As a side note, and this will be my very modest contribution, my experience over the years has told me that the worst always happens silently... somewhere deep inside the systems and stays undiscovered and unlogged until sh... hits the fan. As a result I have been a supporter of jobs always systematically and politely saying: "I am done now".

If you are not living on the edge you are taking up too much space.


Total Posts: 1251
Joined: Jun 2007
Posted: 2018-01-08 13:05
Non-Trading applications, but probably still interesting:
we use the ELK stack a lot. And grafana.

In addition we started to blur the line bewteen data output and logs a bit.

We have some meta data (like counts, averages, medians, standard deviations and ranges of values and of proccessing times, deltas of these values to historical data, "hasFinished" flags with timestamps etc) as structured data, that is written to a database.

This makes it easier and straight forward to create supervisor and sanity check jobs, jobs that create technical reports and dashboards.

Here we use Scala, Python, the database itself and (I am embarrassed) we use jenkins for alerts and e-mailks

Ich kam hierher und sah dich und deine Leute lächeln, und sagte mir: Maggette, scheiss auf den small talk, lass lieber deine Fäuste sprechen...


Total Posts: 7
Joined: Oct 2010
Posted: 2018-01-09 12:53
This is what we use for monitoring our infrastructure (Micro$oft .NET and python shop).
Besides an automated trading systems marketplace, we run a traditional online brokerage business. I don't have any reference to compare scales, but we're generating around 100GB logs per day and 15000 realtime metrics.

Everything are open source projects running in auto-pilot, almost no maintentance needed :)


At application level we verbosely log almost everything using log4net. We started saving them into daily rolling text files, but soon we got some disk issues so we created an appender that fires and forget all log traces to rabbitmq.
These traces are consumed by a small process that indexes them into Elastic Search.

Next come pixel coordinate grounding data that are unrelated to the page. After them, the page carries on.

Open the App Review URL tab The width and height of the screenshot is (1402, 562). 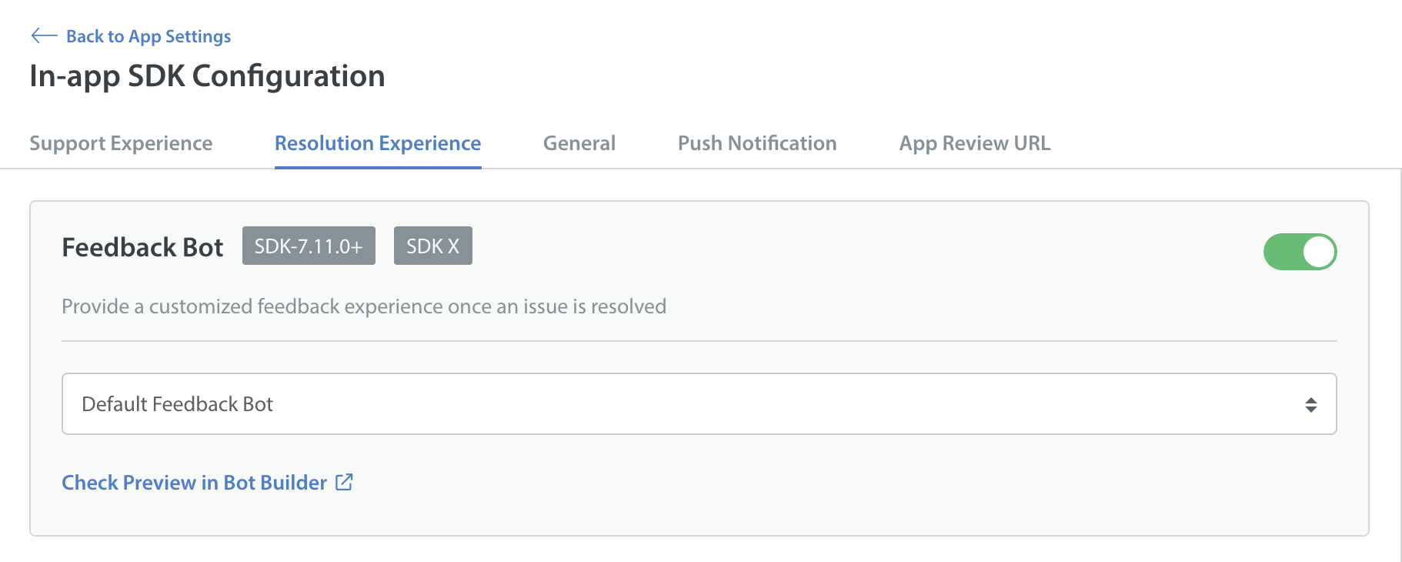pyautogui.click(x=975, y=143)
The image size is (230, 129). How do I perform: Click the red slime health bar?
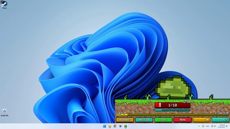172,105
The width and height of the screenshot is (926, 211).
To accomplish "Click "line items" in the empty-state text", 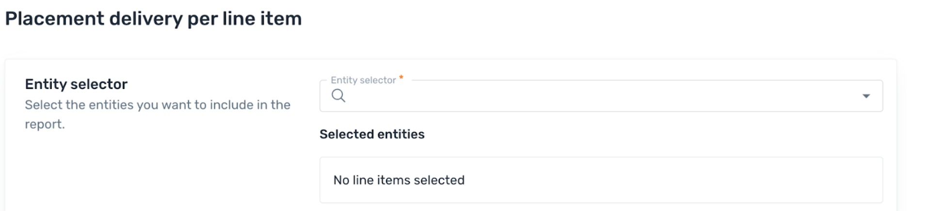I will click(x=381, y=180).
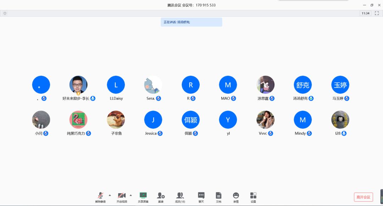Expand audio options arrow beside the microphone
This screenshot has height=206, width=383.
[x=110, y=195]
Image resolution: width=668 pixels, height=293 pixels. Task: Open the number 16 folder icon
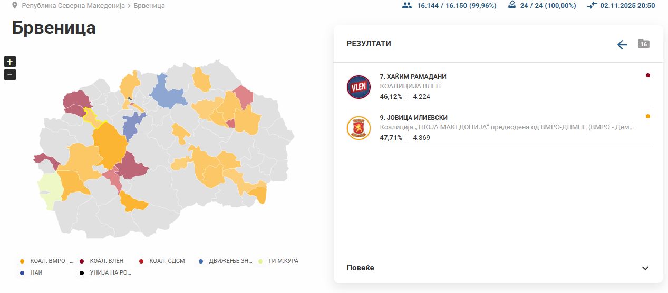point(643,44)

We're evaluating to migrate from log4net to serilog to create structured log traces, which are way better to deal with on the monitoring stage


We have used graphite a couple of years. A pain in the ass to install, but super powerful in terms of transform, combine and perform computations on series data.

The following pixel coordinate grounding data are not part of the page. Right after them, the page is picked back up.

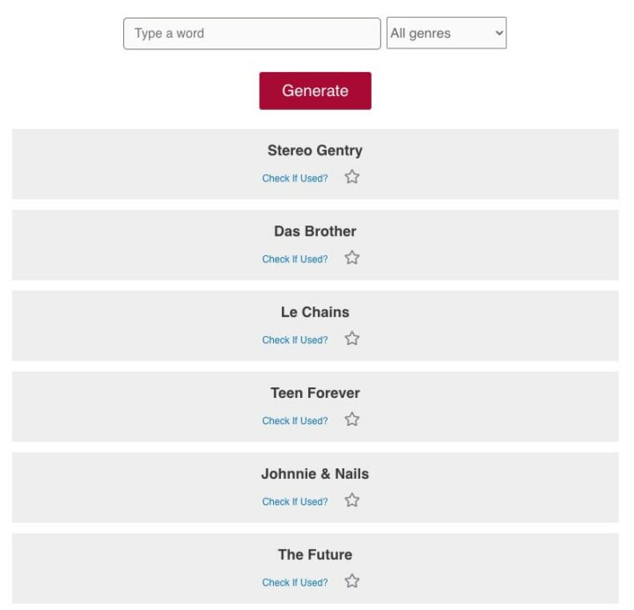Check if Stereo Gentry is used

click(295, 179)
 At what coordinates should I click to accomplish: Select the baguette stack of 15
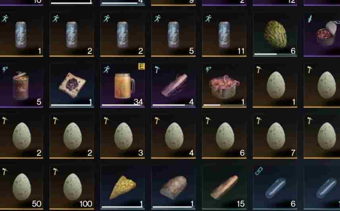pyautogui.click(x=224, y=188)
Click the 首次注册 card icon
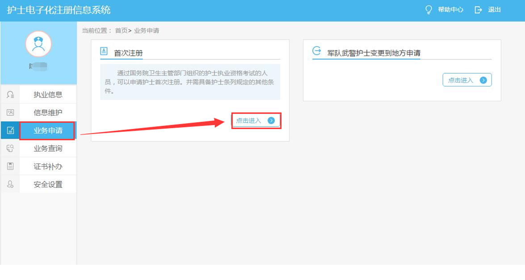Viewport: 525px width, 280px height. point(104,51)

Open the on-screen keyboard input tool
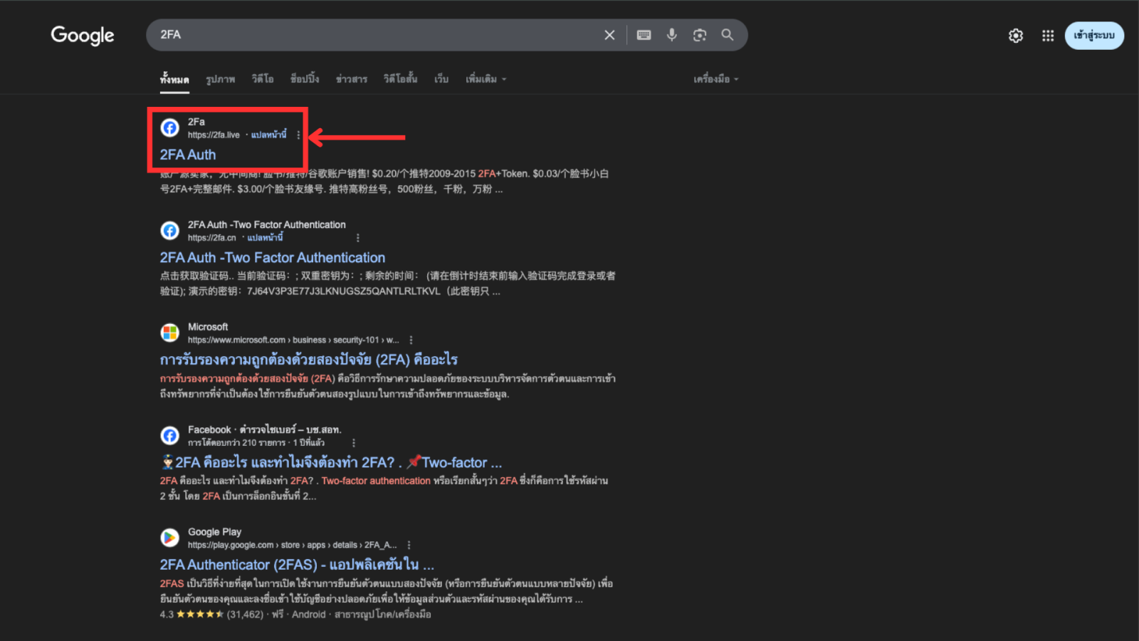pos(644,35)
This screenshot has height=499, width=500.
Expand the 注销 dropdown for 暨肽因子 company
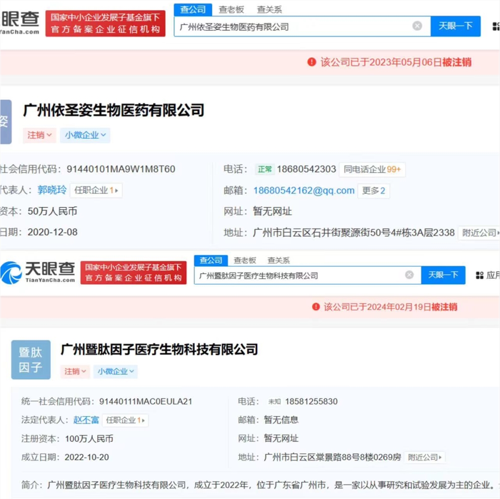(75, 372)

Again we faced some scalability issues (disk bottleneck), and moved to influxdb (on windows!). Extremely easy to install, and telegraf (influxdb plugin-driven agent for collecting and reporting metrics) is just awesome.

The downside is that innodb is way worst in terms of metric aggregation and computing. We've had a hard time trying to replicate the real-time dashboards we had with same graphite metrics


Grafana. period.

Very easy to install, and super powerful. You can add multiple datasources (we've used graphite, innodb and elastic search) and combine metrics into real-time dashboards. You can visualize time-series, create single panel metrics with alerting colors and much much more

We do use kibana for some manual elastic search log analysis, but once you identify a thing you want to monitor in real-time don't hesitate: grafana


Years ago we developed a home made alerting systems, based on some database flags. I've done some tests using grafana alerting module and it's quite impressive. Out of the box you have email alerting (attaching fancy image charts) , but the great thing is that you have plenty of channel plugins (like telegram, slack and so on).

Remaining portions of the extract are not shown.